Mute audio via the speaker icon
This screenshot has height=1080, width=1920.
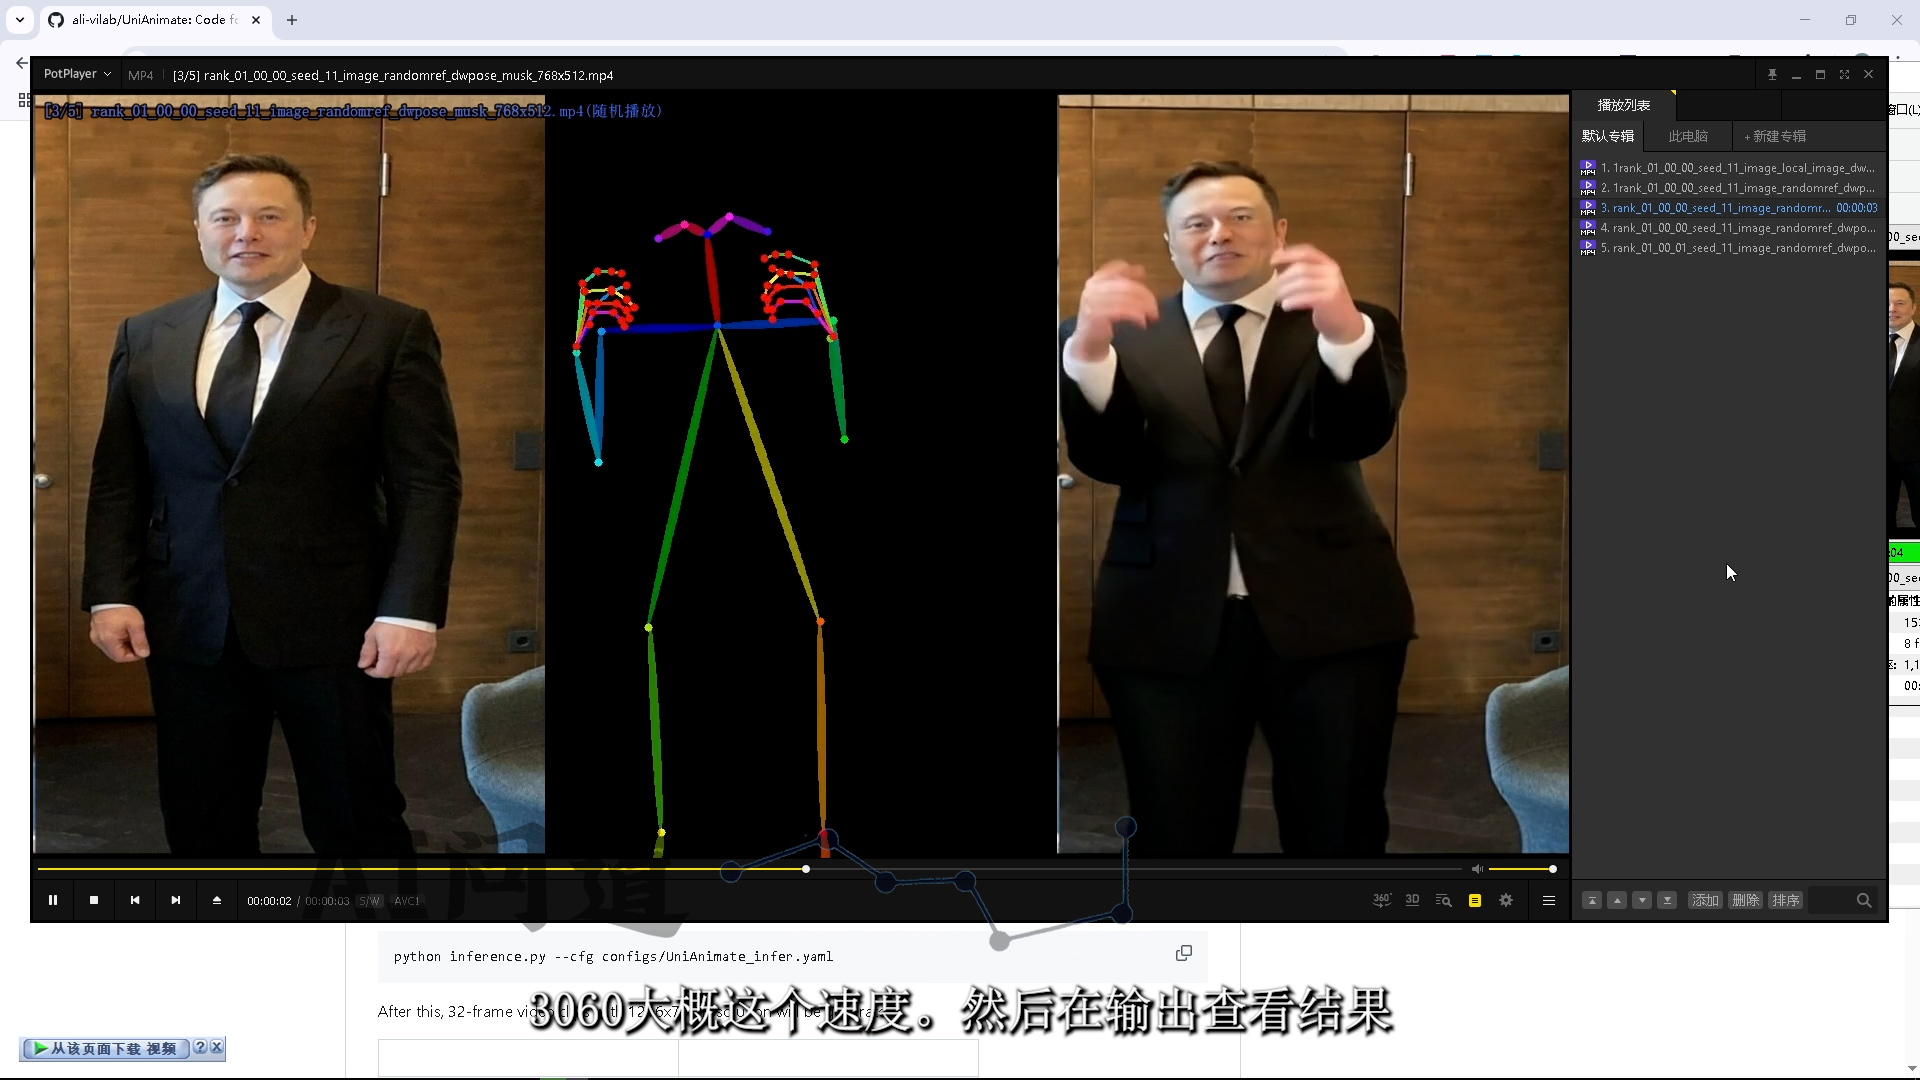click(1477, 869)
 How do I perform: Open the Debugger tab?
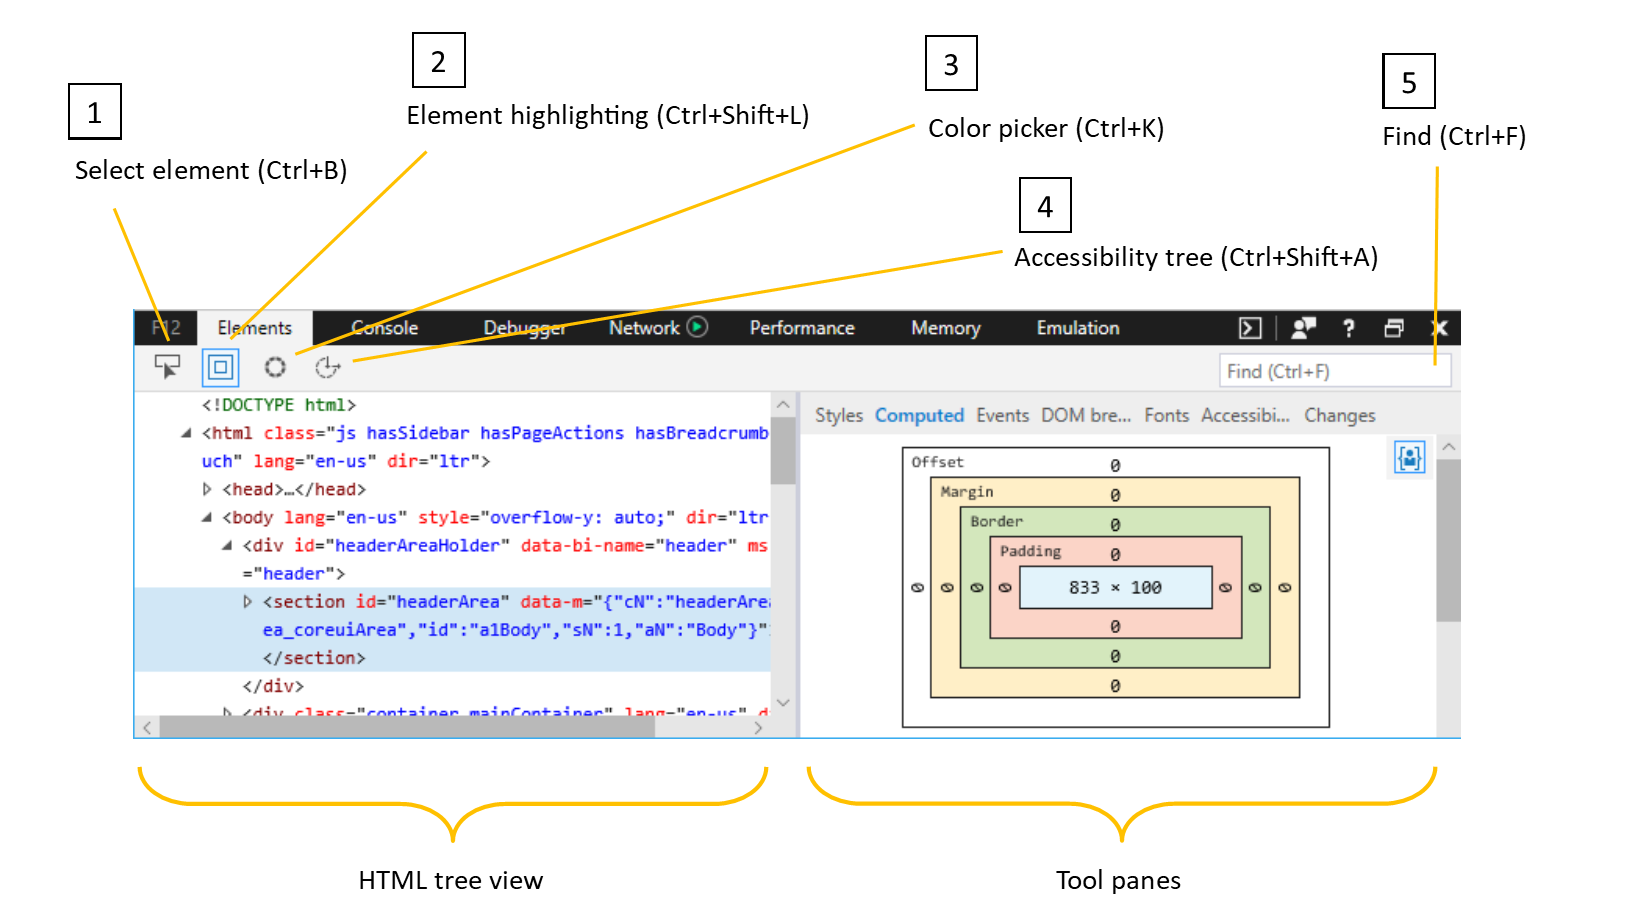(x=524, y=328)
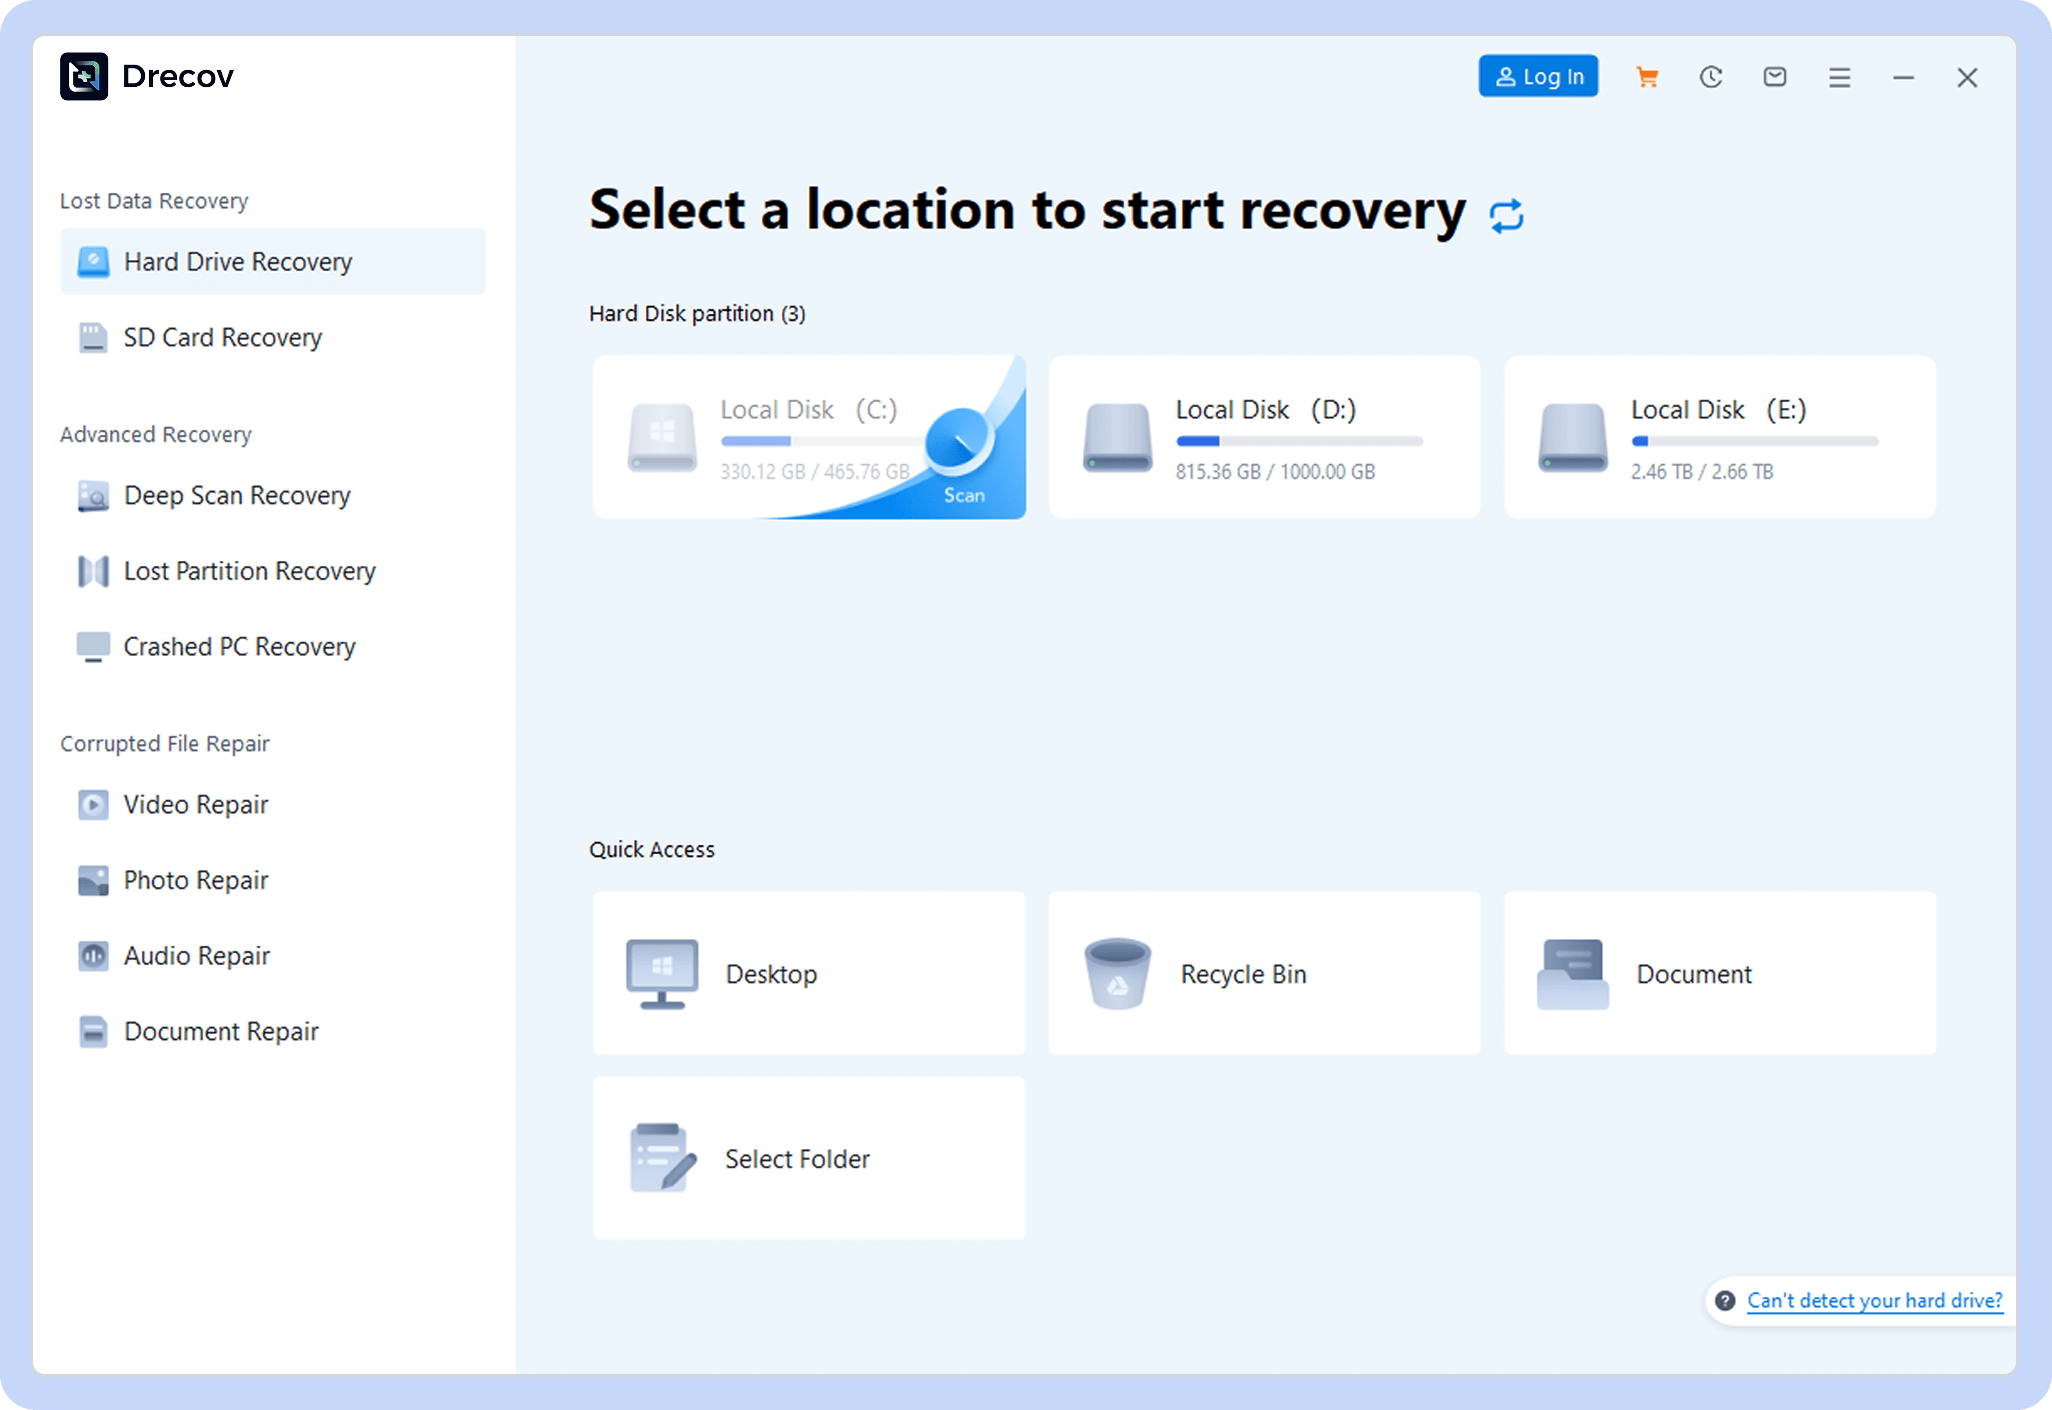Click the shopping cart icon
The width and height of the screenshot is (2052, 1410).
coord(1647,77)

- _Problem_: Pictures don't belong in the copy. Restate all the entries exactly.

- _Output of the exercise_:
Mute audio via the speaker icon
This screenshot has height=1080, width=1920.
click(1477, 869)
 How do I perform: Open the Debugger tab?
(x=524, y=328)
Click the shopping cart icon
The width and height of the screenshot is (2052, 1410).
coord(1647,77)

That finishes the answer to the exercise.